PORT-AU-PRINCE — Haiti’s prime minister said yesterday the country was in the throes of a coup and needed international help to contend with a bloody uprising that has claimed 57 lives. But the United States and France expressed reluctance to send troops to put down the rebellion.
Aid agencies called for urgent international action, warning that Haiti is on “the verge of a generalized civil war.” The UN refugee agency met with officials in Washington to discuss how to confront a feared exodus of Haitians.
Yesterday, airlines in Port-au-Prince canceled flights to the northern port of Cap-Haitien, Haiti’s second largest city, after witnesses in the barricaded city saw a boat approach and rumors swept the town that rebels were about to attack.
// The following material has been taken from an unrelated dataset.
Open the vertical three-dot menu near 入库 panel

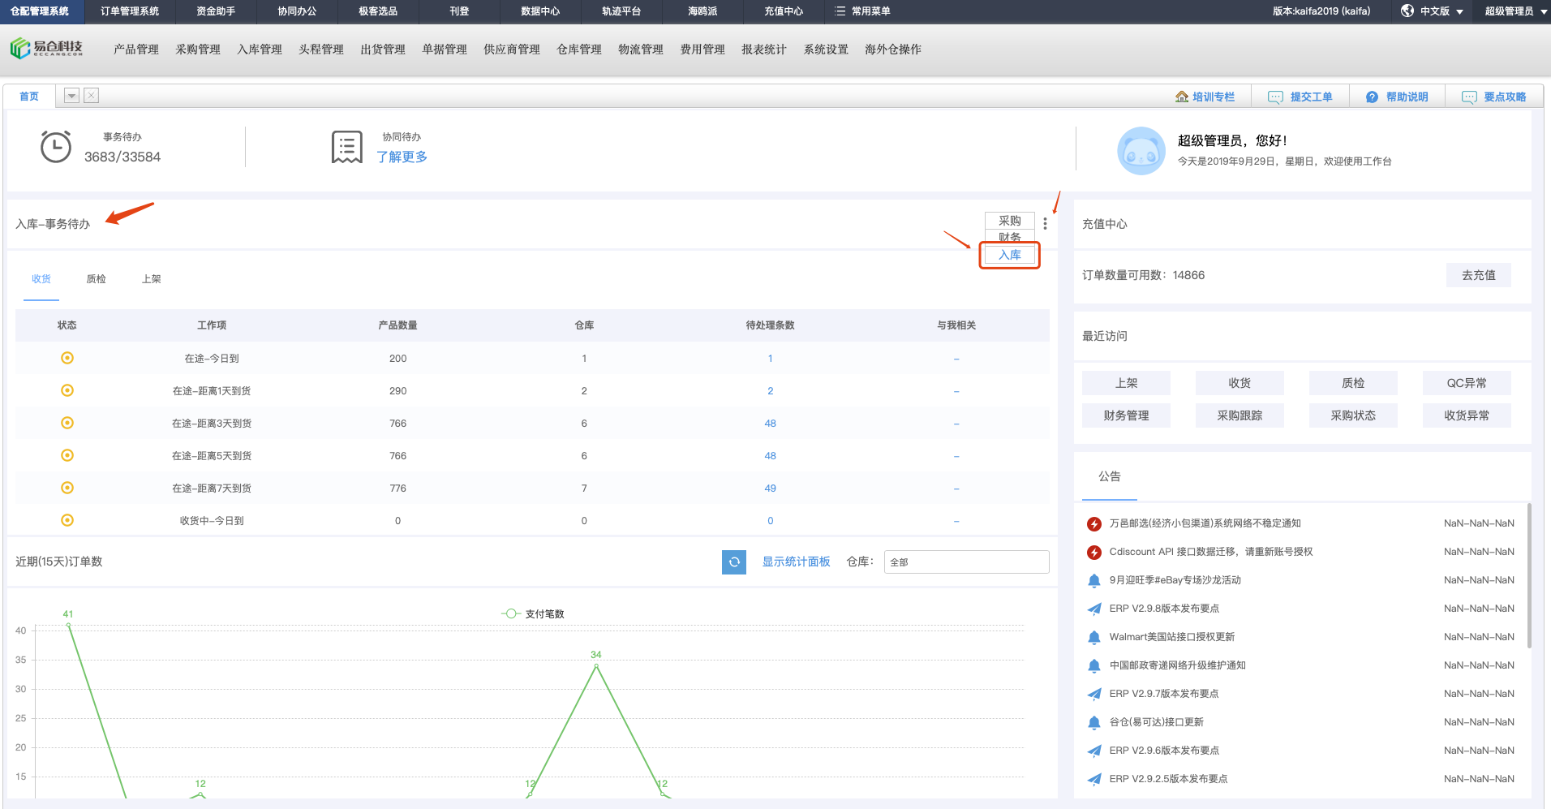click(x=1045, y=223)
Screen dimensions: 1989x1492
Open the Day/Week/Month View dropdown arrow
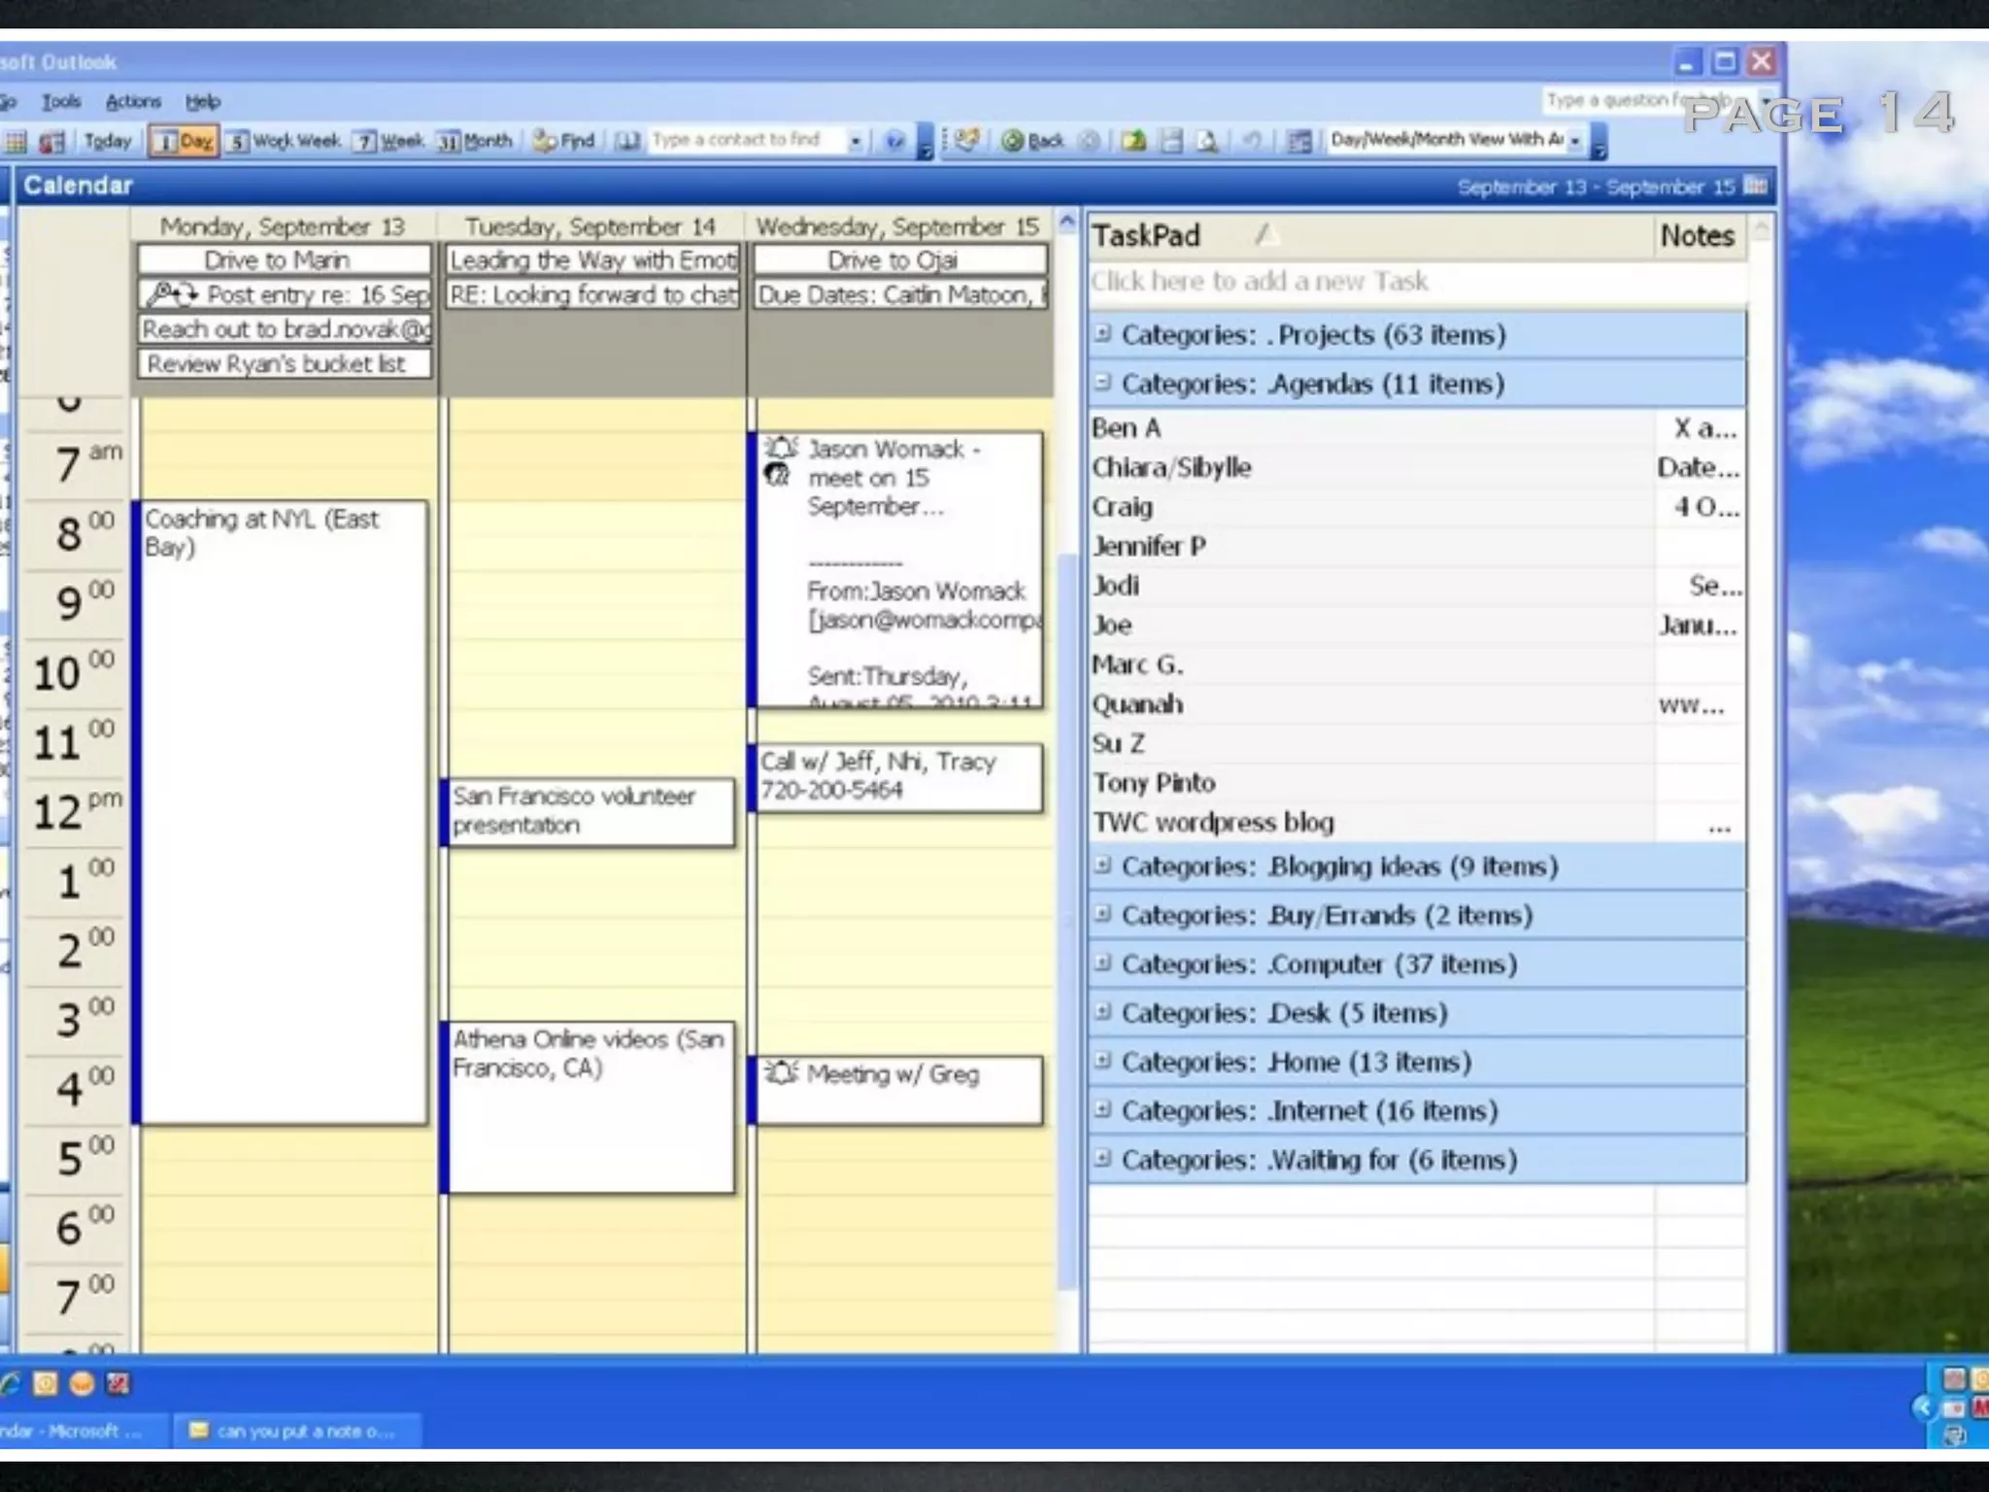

In the western port of St. Marc, an American missionary said his life has been threatened by supporters of President Jean-Bertrand Aristide.
“We are witnessing the coup d’etat machine in motion,” Prime Minister Yvon Neptune said yesterday, urging the international community “to show it really wants peace and stability.”
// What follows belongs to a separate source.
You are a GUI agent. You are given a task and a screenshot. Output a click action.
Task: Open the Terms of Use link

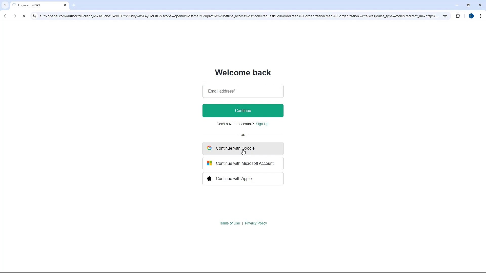229,223
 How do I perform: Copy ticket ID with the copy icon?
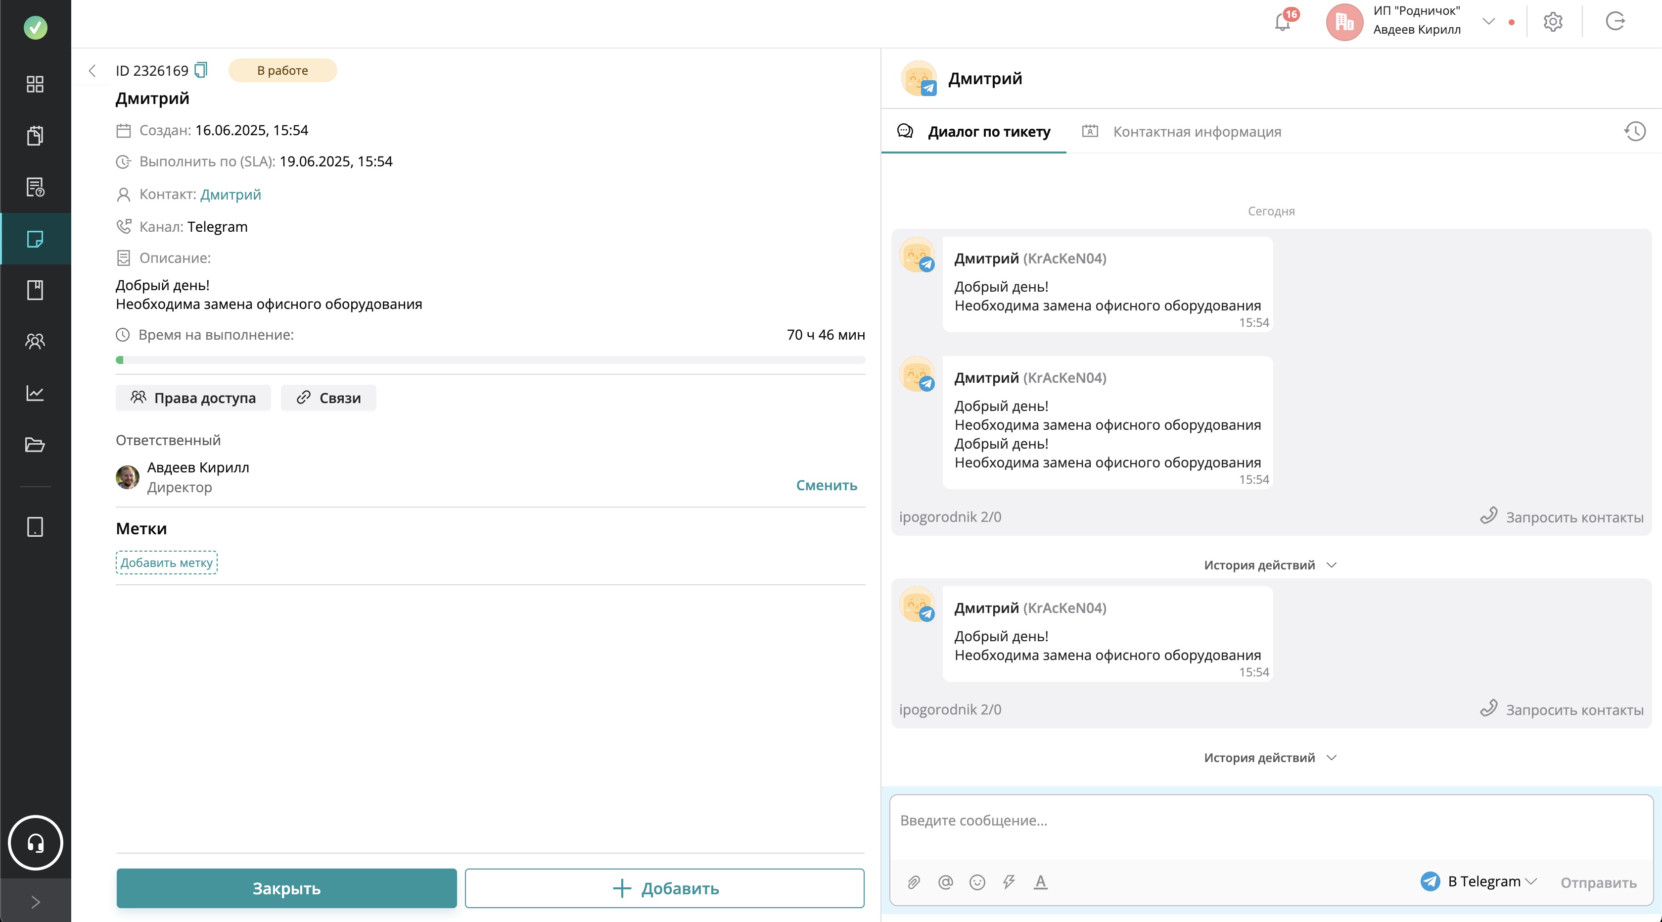coord(201,70)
Haiti’s 5,000-member police force appears unable to stem the revolt, but Aristide and Neptune stopped short of asking for military intervention.
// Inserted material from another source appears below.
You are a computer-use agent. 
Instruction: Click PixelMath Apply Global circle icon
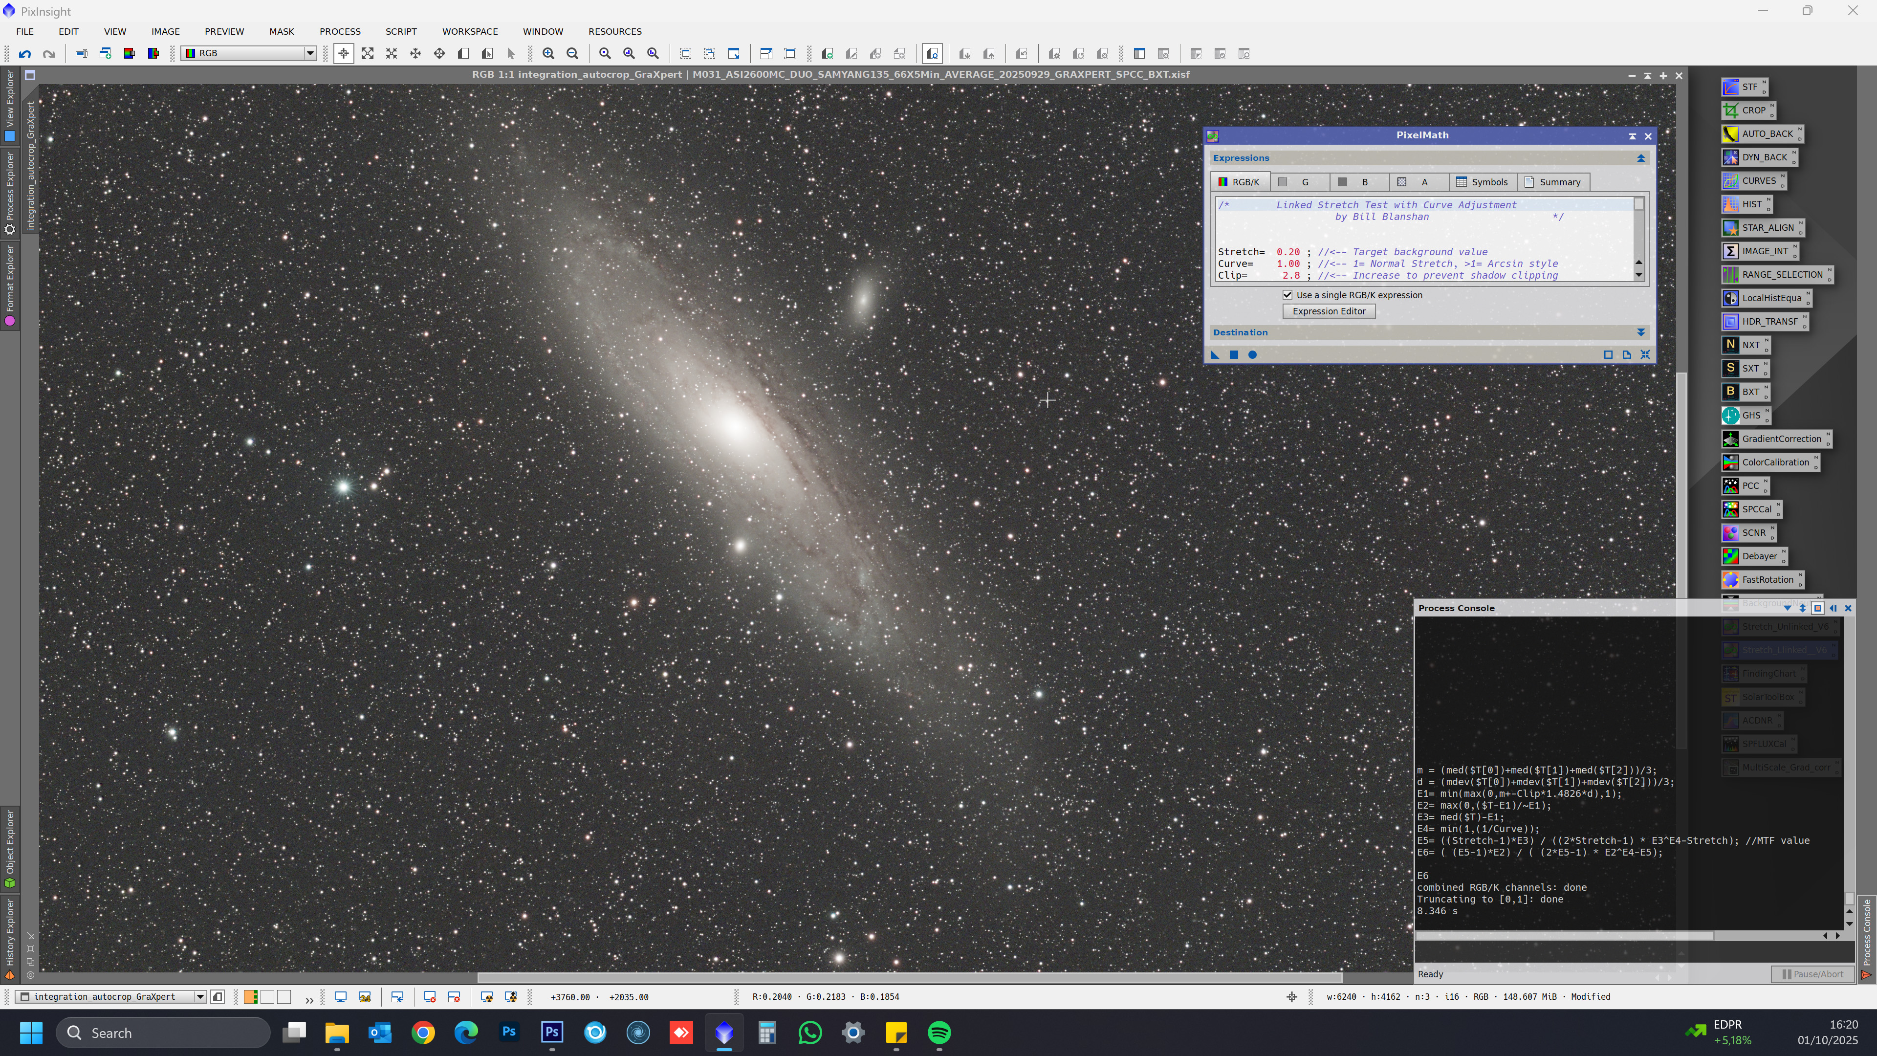pyautogui.click(x=1253, y=355)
Secretary of State Colin L. Powell said yesterday “there is frankly no enthusiasm right now for sending in military or police forces to put down the violence.”
Powell said the international community wants to see “a political solution” and only then would willing nations offer a police presence to implement such an agreement.
Powell spoke by telephone with Foreign Minister Dominique de Villepin of France, who called an emergency meeting in Paris yesterday to weigh the risks of sending peacekeepers and discuss how otherwise to help Haiti, an impoverished former colony that is home to 2,000 French citizens.
“Can we deploy a peacekeeping force?” de Villepin asked on France-Inter radio, noting it “is very difficult” amid violence.
He said France had 4,000 troops in its Caribbean territories of Martinique and Guadeloupe trained in humanitarian work.
UN Secretary General Kofi Annan said yesterday the world body plans to “become much more actively engaged” in Haiti’s crisis. Officials from several UN agencies went to the country Feb. 8 to assess the humanitarian situation and are expected to return to report at the end of the week.
US Ambassador James Foley said yesterday that Washington wants “radical change” in Haiti.
“We are calling for a truce. It doesn’t mean that we want to maintain the status quo,” Foley said. “Haiti cannot continue living without a state of law, with politicized and demoralized police, armed gangs.”
The United States has staged three military interventions in Haiti, the last in 1994, when it sent 20,000 troops to end a military dictatorship that had ousted Aristide and halt an influx of Haitians to Florida.
Aristide, who was wildly popular when he became Haiti’s first freely elected leader in 1990, has lost support since his party swept flawed legislative elections in 2000. He is accused of using police and armed militants to stifle dissent and allowing corruption to fund lavish lifestyles for his cronies as the majority of the 8 million people suffer deeper misery.
Growing protests have challenged his authority, and scores of people were killed in clashes among police, Aristide militants, and antigovernment demonstrators before the rebellion.
The revolt was launched Feb. 5 by a ragtag cadre of former Aristide supporters who enlisted a former army death squad leader, an escaped convict, and a police chief accused of fomenting a coup two years ago.
They now control roads leading to the Artibonite district, Haiti’s breadbasket and home to 1 million people, and have cut food and fuel supplies to the north.
Witnesses said 50 rebels led by former death squad leader Louis-Jodel Chamblain descended on Hinche on Monday, freeing prisoners, torching the police station, and killing the police chief and two officers.